[Item-finding records]
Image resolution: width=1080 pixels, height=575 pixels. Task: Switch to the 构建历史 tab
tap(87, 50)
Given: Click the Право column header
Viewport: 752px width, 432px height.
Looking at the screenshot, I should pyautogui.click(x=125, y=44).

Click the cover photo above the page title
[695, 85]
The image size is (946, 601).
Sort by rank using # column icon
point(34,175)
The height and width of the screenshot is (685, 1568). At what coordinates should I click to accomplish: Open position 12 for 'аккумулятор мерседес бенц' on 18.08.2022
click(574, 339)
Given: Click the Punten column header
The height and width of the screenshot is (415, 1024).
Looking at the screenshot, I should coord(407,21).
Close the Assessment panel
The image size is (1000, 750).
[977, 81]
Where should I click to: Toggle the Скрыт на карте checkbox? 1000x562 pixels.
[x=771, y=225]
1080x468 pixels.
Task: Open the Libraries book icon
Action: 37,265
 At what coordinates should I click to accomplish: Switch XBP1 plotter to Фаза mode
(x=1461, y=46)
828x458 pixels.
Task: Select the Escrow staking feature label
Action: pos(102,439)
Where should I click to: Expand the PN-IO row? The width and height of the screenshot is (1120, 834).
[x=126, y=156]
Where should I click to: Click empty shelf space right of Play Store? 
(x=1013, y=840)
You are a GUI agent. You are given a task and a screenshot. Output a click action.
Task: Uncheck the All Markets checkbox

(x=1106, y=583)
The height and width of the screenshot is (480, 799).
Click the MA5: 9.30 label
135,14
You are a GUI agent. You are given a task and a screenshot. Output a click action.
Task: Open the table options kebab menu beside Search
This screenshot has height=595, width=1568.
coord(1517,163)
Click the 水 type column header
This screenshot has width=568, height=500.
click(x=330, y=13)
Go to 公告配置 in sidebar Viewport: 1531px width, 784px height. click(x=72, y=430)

**What to work on:**
Return every line in the listing above that contains the word "header", copied in full.

**Problem solution:**
Given: Click the Право column header
Given: Click the Punten column header
Click the 水 type column header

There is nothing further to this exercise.